[Saved data entries]
__________
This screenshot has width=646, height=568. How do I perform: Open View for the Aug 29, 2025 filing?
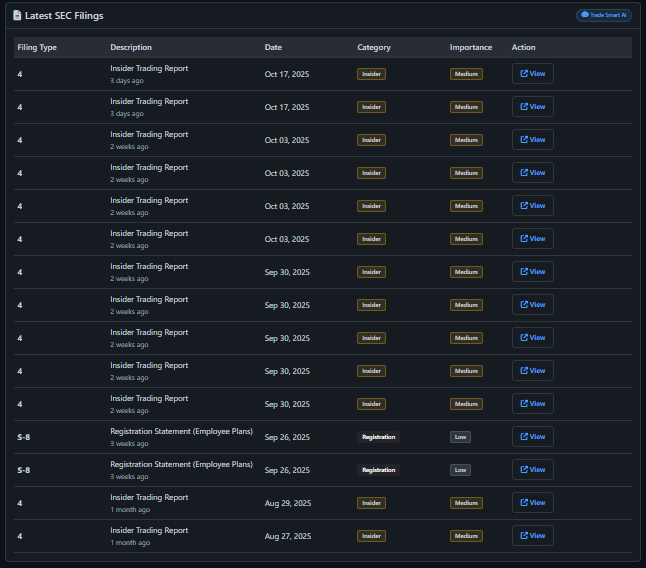(532, 503)
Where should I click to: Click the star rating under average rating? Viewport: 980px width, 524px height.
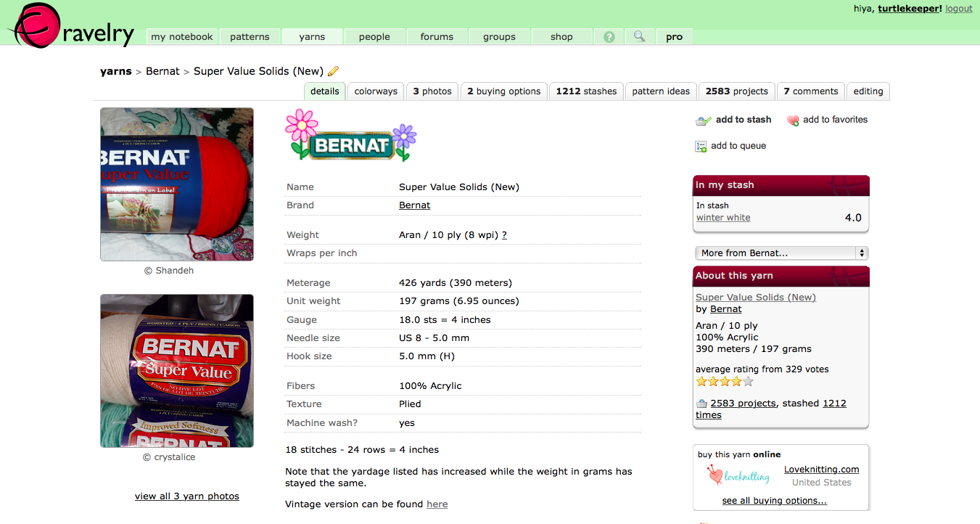point(725,381)
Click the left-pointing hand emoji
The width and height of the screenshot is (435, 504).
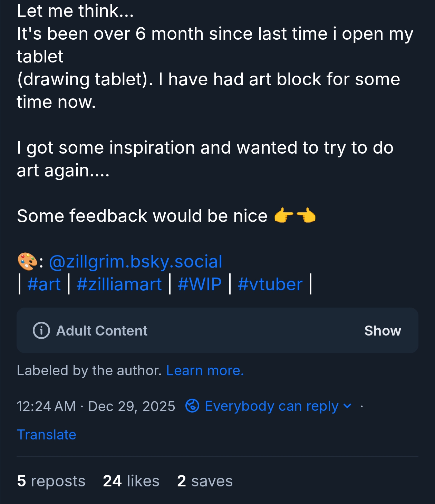click(x=306, y=216)
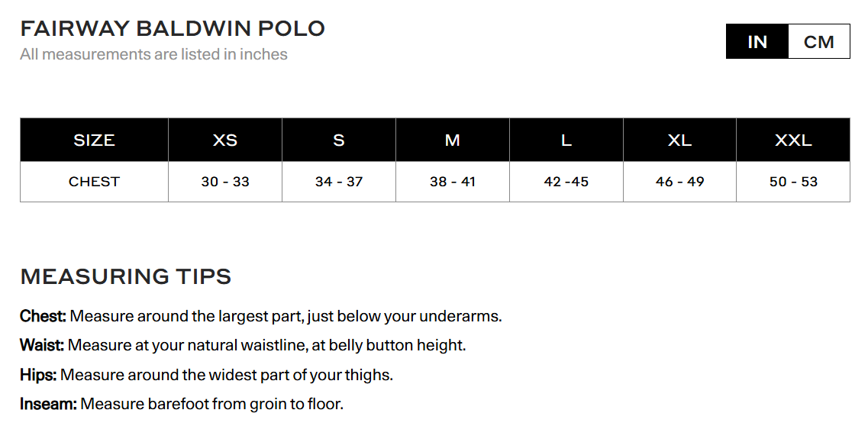Select the Waist measuring tip text

(x=243, y=345)
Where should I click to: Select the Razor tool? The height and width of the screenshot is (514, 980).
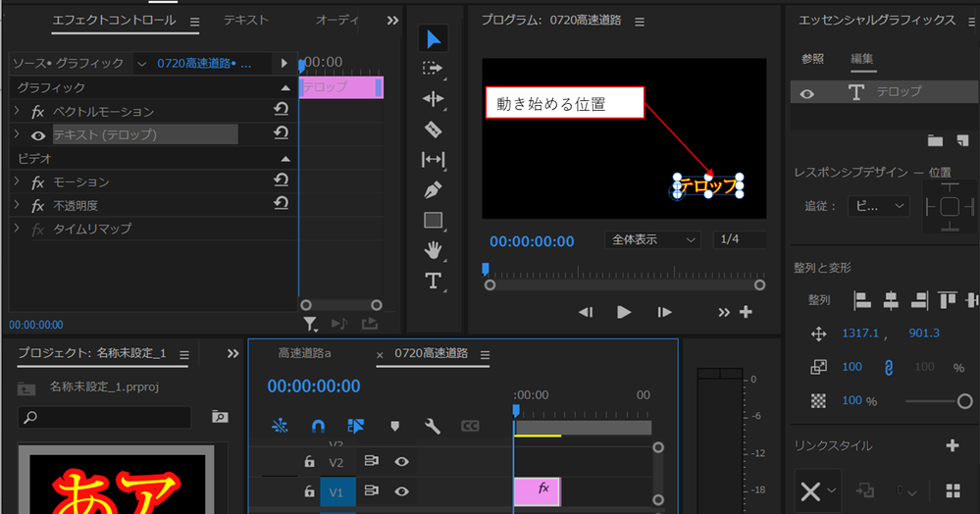(x=434, y=129)
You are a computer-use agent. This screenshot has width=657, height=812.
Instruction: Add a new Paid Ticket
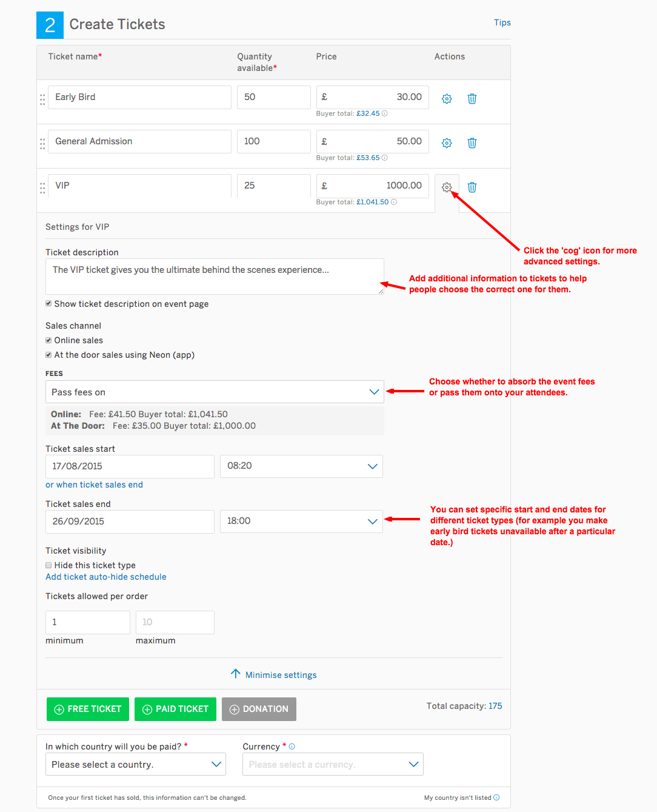pos(175,709)
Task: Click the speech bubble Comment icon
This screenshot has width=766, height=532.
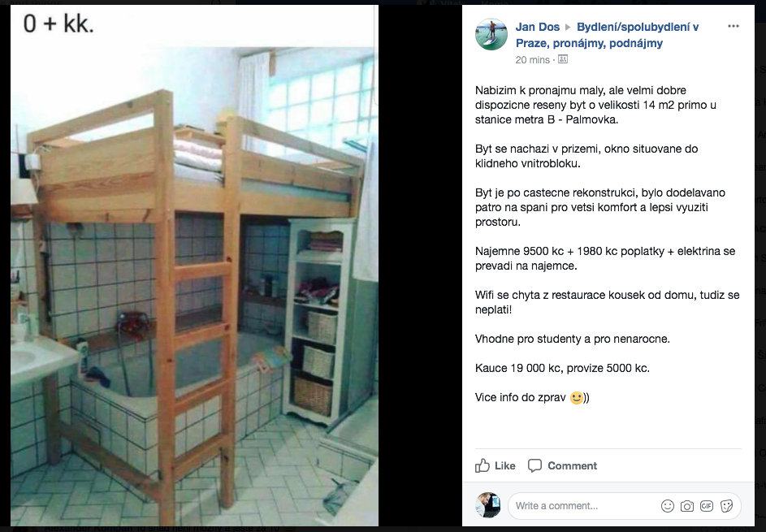Action: [535, 465]
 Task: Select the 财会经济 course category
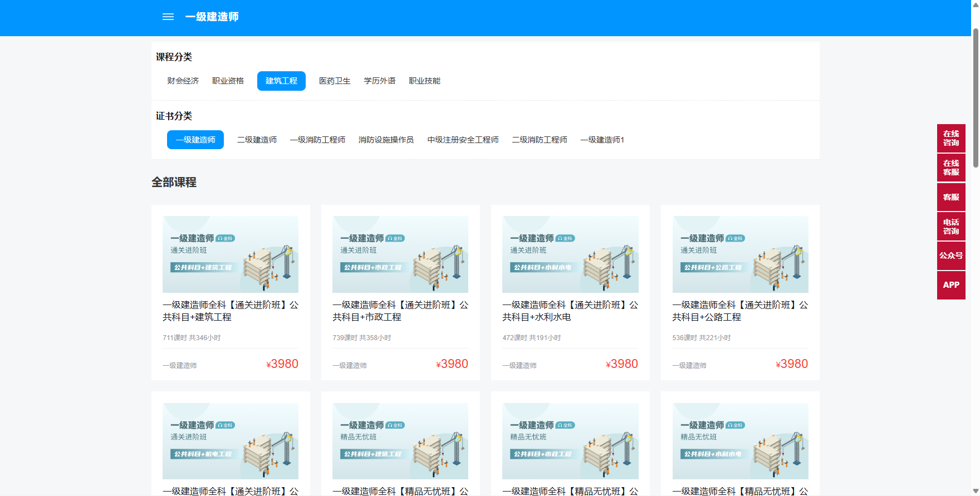tap(183, 81)
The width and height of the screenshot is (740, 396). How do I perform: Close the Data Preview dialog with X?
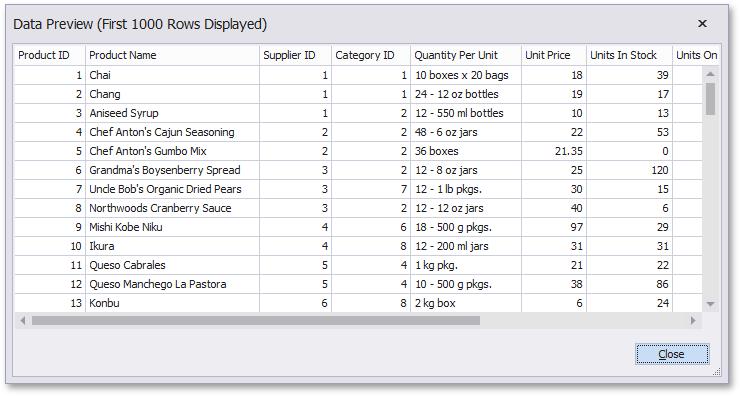(x=702, y=23)
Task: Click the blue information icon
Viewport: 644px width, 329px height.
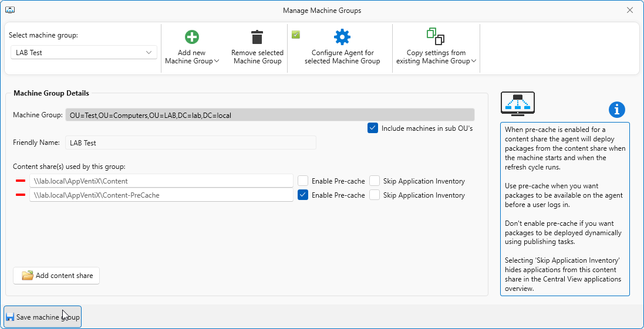Action: tap(617, 110)
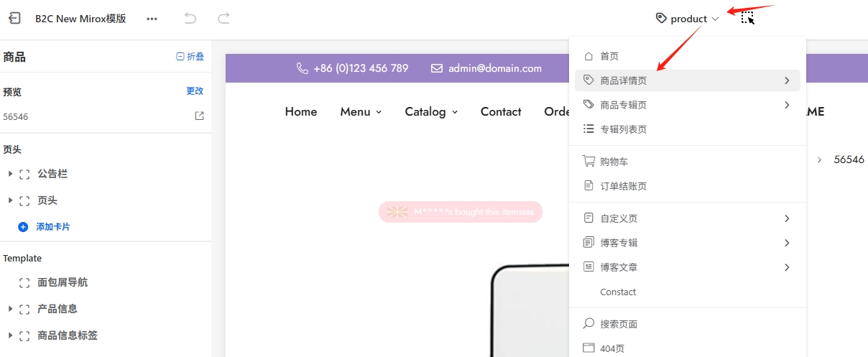This screenshot has height=357, width=868.
Task: Expand the 产品信息 section arrow
Action: click(10, 309)
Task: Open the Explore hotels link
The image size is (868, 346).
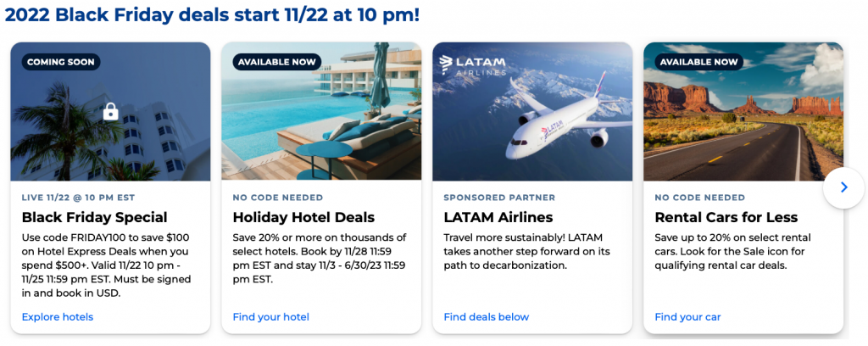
__________
#### Exercise prompt
Reproduce the data above line for line, from its first line through the line containing "Click the left-pointing hand emoji", both ends included, with the pictures omitted and nothing more.

#### Reply
This screenshot has width=646, height=568. How do I perform: Open View for the Aug 29, 2025 filing?
(532, 503)
Where should I click to: Click the star rating under average rating? Viewport: 980px width, 524px height.
point(725,381)
Click the left-pointing hand emoji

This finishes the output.